Start of RECORDS SHOWN

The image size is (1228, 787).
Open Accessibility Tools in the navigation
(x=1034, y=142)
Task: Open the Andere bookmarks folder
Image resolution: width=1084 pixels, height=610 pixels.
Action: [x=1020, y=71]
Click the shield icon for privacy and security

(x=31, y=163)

End of RECORDS SHOWN

== PROMPT ==
Output every entry again, exactly as given.

== SOLUTION BELOW ==
The image size is (1228, 787).
Open Accessibility Tools in the navigation
(x=1034, y=142)
Task: Open the Andere bookmarks folder
Image resolution: width=1084 pixels, height=610 pixels.
Action: [x=1020, y=71]
Click the shield icon for privacy and security

(x=31, y=163)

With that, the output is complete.